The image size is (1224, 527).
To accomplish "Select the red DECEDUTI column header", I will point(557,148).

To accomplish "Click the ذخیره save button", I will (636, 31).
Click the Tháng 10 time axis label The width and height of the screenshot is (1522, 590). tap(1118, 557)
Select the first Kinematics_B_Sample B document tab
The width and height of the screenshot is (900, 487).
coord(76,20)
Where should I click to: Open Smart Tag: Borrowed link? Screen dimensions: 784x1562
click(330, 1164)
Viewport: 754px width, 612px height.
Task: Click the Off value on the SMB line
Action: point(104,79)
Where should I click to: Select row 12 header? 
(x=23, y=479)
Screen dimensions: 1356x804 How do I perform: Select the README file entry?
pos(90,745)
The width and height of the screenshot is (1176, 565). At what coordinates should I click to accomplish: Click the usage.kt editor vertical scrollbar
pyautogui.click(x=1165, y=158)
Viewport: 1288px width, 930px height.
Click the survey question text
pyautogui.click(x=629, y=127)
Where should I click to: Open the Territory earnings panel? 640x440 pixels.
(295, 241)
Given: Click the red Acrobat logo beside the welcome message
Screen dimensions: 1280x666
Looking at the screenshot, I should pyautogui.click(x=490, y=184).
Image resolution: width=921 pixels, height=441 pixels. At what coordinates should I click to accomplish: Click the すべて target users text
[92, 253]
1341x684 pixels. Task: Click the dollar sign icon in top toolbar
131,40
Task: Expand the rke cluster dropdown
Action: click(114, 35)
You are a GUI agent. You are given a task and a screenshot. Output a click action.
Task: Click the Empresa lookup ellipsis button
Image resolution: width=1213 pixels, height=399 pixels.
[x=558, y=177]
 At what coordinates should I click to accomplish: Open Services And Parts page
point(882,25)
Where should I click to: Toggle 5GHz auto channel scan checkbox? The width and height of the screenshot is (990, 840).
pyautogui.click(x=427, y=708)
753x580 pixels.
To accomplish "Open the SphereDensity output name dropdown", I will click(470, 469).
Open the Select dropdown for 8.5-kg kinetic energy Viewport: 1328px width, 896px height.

++++++++++++++++++++

§ Task requirements:
Among the lines above, count those that hold the word "button" and give only the count.

§ Response area:
2